Legal Business Blogs

Legal technology sponsored briefing: RPA in legal – be cynical of the hype and do not get left behind


Scott Littlehales of Littlefish on the importance for law firms of investing in automation

Picture the theatre of high-profile legal cases that feature in the mainstream media and on television dramas, and you can see why law remains an attractive profession.

But the screen-worthy glamour of boldly presenting arguments in front of packed courtrooms is a far cry from the reality for many legal practitioners. Below the surface of every law firm, even those practising case law, a high proportion of the workload comprises mundane background tasks, form filling, and many painstaking and, at times, unforgiving and copious amounts of research.

The same is true for robotic process automation (RPA) and artificial intelligence (AI).

Even the name is misleading, with robotics conjuring images of Hollywood interpretations of robots, marching in time towards the obliteration of the human workforce. Media hype tends to focus on a dystopian vision of the future where automated machines have ridden rough shod over humanity, giving rise to hotly debated topics such as the need for universal income as automation decimates the employment market, effecting an impact predicted to cut far deeper than the industrial revolution ever did and at a greatly accelerated pace.

Writers are already considering topics such as whether children should be taught not to be polite to voice assistants, for fear of breeding into future generations a collective human psyche of subservience to the all-powerful machine. The late Professor Stephen Hawking warned back in 2014 that the development of ‘thinking machines’ threatened the existence of humanity, our pitifully slow biological evolution allowing us to simply be superseded.

If we believe the premise of numerous articles, then we are standing two steps back from the edge of a very dangerous precipice.

‘Some firms are investing now and gaining a huge advantage over the laggards as they achieve efficiencies that positively impact the bottom line.’

The legal industry’s interpretation of the threat automation poses to job prospects appears to show little difference in some quarters. Grabbing the headlines back in 2016 was Deloitte’s prediction that the legal industry would suffer a 39% reduction in employment by 2036 with over 100,000 jobs becoming automated. The Law Society recently made a similar prediction: due to automation and process improvements, ‘by 2038, employment in the sector could be 20% less than it would otherwise have been’, according to its August 2018 Legal Sector Forecast.

What to do:
a - In the briefing, what reduction in legal-sector employment by 2036 did Deloitte predict in 2016?
b - Return the stretch of the briefing from "Scott Littlehales of" through "amounts of research.", copied word for word.

Record extracts:
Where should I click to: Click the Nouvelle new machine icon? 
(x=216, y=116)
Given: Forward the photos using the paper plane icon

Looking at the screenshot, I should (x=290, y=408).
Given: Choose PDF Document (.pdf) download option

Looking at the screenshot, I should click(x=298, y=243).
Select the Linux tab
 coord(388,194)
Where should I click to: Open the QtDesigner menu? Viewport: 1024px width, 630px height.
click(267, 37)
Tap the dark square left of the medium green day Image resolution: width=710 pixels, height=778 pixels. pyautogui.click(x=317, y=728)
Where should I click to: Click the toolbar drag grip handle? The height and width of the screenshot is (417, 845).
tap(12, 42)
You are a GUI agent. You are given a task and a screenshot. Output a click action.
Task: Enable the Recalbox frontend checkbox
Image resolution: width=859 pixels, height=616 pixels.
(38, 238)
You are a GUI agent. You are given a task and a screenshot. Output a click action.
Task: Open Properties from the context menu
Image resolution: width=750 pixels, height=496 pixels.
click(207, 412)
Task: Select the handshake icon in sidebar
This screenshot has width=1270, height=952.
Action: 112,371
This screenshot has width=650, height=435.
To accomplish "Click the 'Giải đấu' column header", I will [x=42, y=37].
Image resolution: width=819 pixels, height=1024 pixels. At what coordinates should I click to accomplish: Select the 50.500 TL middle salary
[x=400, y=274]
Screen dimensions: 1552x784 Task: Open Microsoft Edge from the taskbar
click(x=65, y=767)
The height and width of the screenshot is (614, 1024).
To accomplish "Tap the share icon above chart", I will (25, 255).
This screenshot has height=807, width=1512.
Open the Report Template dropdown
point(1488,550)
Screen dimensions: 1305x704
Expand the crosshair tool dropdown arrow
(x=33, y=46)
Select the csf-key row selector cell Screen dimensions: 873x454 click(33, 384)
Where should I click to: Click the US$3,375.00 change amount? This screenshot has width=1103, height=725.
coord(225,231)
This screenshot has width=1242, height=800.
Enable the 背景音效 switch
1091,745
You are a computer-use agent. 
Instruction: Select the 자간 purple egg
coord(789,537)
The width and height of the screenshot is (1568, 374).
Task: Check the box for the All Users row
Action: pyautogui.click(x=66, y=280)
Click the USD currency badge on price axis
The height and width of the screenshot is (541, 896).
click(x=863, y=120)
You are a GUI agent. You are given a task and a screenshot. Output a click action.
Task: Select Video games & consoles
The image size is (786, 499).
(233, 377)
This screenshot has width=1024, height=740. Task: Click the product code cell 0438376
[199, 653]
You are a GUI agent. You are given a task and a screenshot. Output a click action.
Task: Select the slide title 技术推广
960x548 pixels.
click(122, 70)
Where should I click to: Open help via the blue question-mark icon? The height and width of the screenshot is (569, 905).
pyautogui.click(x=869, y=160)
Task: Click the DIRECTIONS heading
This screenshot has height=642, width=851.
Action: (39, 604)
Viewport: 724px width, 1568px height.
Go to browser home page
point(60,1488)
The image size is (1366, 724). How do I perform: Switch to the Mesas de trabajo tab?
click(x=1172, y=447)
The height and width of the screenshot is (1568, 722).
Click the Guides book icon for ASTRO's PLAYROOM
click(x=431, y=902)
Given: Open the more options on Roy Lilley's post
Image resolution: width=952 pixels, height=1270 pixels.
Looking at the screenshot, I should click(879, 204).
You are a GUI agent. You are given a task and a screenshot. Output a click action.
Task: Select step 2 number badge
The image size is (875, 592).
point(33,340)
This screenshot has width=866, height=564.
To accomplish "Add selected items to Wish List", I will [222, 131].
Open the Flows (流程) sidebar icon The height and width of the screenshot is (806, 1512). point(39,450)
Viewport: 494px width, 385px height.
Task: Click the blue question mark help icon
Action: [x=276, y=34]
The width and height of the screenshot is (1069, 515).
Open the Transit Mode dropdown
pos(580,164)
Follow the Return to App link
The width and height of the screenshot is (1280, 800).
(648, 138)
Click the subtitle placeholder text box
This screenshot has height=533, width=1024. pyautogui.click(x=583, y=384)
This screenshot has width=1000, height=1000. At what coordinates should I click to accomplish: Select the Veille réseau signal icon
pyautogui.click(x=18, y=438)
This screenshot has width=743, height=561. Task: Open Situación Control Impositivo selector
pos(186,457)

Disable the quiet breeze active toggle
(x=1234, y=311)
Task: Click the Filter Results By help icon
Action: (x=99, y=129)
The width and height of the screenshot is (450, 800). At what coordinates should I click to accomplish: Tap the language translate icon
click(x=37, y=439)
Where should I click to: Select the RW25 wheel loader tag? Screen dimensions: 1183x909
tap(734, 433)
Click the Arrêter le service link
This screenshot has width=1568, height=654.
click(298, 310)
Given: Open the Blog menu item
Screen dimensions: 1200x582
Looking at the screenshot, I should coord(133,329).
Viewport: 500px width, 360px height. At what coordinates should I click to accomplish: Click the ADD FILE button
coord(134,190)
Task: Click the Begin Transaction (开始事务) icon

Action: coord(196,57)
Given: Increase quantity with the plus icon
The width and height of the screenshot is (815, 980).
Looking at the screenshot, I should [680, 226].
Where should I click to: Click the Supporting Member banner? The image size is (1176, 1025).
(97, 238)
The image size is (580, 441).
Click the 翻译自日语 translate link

Answers in order:
a - A 39% reduction, with over 100,000 jobs becoming automated.

b -
Scott Littlehales of Littlefish on the importance for law firms of investing in automation

Picture the theatre of high-profile legal cases that feature in the mainstream media and on television dramas, and you can see why law remains an attractive profession.

But the screen-worthy glamour of boldly presenting arguments in front of packed courtrooms is a far cry from the reality for many legal practitioners. Below the surface of every law firm, even those practising case law, a high proportion of the workload comprises mundane background tasks, form filling, and many painstaking and, at times, unforgiving and copious amounts of research.